ASSIGNED TASK: Across the whole listing, filter for the string "field" and copy every line that has it.

RECORDS SUPPLIED:

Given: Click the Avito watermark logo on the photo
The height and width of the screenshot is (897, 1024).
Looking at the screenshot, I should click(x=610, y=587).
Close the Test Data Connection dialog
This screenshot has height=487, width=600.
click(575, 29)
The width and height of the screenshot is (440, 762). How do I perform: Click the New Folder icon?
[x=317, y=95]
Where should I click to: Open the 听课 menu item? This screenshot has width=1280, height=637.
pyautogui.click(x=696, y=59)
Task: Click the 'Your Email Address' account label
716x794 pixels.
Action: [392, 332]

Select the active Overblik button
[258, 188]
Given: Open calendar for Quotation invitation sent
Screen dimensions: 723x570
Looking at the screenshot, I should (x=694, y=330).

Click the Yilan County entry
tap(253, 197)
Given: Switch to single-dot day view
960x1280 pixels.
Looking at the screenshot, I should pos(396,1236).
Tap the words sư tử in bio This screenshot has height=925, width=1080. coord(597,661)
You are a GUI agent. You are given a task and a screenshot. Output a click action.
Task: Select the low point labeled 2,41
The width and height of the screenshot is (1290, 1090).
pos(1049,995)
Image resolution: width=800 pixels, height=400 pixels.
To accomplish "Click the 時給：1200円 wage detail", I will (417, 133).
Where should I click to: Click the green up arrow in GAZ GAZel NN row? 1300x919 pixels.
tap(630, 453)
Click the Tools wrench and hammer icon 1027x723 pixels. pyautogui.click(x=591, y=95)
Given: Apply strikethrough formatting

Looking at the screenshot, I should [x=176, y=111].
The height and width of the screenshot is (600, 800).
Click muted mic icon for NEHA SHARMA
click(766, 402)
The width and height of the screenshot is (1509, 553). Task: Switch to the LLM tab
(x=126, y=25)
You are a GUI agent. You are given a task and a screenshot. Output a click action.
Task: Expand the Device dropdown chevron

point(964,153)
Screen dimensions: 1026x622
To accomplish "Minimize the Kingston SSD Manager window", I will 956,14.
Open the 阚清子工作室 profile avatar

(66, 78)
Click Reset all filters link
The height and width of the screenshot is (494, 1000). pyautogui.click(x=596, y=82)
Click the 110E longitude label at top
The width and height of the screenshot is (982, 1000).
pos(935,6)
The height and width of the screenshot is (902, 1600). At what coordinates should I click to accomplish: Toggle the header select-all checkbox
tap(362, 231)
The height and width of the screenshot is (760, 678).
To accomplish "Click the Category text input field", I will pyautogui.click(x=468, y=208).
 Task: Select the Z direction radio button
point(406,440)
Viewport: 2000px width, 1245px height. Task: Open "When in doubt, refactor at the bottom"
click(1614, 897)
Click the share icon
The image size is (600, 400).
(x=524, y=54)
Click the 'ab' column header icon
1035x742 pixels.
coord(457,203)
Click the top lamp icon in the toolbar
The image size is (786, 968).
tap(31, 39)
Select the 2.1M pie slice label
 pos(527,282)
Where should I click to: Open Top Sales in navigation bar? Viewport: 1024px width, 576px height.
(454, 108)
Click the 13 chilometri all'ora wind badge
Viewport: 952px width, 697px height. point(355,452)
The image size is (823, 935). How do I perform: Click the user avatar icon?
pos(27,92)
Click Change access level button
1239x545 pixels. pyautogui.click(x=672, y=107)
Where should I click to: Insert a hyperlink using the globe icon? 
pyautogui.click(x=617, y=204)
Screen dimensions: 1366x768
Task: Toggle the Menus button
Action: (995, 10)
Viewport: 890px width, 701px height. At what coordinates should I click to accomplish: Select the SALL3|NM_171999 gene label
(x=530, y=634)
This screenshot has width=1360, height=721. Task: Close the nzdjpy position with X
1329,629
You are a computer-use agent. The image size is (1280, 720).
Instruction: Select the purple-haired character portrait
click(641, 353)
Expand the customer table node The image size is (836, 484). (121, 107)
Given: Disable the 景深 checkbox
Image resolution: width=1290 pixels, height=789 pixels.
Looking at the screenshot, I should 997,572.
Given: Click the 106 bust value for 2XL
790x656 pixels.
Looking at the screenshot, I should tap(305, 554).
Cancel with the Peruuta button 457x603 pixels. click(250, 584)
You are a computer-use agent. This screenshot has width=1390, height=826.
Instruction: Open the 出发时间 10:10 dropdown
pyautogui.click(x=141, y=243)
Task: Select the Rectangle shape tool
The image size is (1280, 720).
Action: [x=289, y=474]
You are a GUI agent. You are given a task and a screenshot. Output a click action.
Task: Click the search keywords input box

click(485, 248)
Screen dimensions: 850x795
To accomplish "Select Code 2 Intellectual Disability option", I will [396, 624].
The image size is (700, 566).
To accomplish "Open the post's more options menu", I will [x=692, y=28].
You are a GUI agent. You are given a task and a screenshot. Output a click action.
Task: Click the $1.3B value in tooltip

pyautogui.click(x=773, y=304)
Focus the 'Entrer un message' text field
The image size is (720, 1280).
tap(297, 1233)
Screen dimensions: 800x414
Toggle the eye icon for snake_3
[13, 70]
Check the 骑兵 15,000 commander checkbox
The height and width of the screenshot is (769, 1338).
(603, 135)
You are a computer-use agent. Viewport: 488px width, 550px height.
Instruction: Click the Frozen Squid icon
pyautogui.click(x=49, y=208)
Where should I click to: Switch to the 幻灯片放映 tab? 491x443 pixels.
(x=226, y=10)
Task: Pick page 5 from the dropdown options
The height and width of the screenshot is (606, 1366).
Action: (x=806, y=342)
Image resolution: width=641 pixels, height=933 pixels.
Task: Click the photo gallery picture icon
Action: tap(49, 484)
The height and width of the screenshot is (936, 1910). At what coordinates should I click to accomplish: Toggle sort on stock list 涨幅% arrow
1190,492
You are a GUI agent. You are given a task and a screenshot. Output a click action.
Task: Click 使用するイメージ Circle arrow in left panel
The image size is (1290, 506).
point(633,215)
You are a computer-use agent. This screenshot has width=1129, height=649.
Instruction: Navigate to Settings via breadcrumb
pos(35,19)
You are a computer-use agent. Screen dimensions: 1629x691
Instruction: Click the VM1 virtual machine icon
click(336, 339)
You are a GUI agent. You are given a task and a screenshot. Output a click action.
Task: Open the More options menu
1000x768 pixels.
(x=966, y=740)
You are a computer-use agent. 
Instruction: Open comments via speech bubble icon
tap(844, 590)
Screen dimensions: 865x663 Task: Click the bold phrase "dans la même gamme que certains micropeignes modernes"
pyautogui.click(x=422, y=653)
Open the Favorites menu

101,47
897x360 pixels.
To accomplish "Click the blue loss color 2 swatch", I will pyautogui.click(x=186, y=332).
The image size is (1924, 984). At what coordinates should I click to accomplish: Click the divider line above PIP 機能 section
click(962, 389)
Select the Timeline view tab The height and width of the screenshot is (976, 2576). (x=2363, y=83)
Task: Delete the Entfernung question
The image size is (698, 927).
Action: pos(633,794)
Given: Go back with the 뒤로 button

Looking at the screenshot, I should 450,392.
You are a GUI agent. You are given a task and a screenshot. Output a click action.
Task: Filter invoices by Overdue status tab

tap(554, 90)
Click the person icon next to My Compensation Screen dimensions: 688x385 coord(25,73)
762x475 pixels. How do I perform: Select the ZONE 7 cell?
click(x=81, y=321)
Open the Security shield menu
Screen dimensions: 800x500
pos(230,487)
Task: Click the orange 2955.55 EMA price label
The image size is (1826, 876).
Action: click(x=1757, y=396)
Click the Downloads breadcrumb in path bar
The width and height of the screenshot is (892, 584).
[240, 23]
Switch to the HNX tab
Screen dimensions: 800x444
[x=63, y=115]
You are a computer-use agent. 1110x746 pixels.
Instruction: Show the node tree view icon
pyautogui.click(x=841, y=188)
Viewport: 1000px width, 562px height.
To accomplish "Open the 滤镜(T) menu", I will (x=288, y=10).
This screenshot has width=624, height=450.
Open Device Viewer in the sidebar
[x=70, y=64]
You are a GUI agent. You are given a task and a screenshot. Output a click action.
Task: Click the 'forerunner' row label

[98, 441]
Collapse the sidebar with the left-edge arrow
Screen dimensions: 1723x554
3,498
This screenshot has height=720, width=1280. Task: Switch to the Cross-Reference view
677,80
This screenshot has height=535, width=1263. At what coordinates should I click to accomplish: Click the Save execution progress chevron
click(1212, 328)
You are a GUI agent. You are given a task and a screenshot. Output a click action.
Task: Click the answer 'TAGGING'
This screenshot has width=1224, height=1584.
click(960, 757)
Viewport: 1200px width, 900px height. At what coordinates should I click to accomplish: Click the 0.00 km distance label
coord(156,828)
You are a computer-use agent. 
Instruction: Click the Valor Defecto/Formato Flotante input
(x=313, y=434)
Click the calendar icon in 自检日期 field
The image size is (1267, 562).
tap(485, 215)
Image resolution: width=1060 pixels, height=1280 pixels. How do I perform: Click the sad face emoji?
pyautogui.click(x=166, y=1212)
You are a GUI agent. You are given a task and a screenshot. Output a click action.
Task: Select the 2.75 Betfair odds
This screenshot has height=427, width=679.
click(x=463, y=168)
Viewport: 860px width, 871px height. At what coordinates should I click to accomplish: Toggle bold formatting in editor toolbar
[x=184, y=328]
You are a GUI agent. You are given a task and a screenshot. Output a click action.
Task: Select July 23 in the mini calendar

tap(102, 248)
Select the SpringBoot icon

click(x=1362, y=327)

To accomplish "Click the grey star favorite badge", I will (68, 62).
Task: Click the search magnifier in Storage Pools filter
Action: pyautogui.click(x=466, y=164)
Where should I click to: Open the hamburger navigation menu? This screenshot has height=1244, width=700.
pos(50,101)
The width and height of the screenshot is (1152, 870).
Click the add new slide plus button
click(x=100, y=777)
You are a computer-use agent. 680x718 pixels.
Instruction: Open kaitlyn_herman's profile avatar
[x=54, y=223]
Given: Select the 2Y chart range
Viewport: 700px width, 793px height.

RESULT OF THE EXERCISE:
To accomplish "Click the Category text input field", I will pyautogui.click(x=468, y=208).
Focus the 'Entrer un message' text field
Click the calendar icon in 自检日期 field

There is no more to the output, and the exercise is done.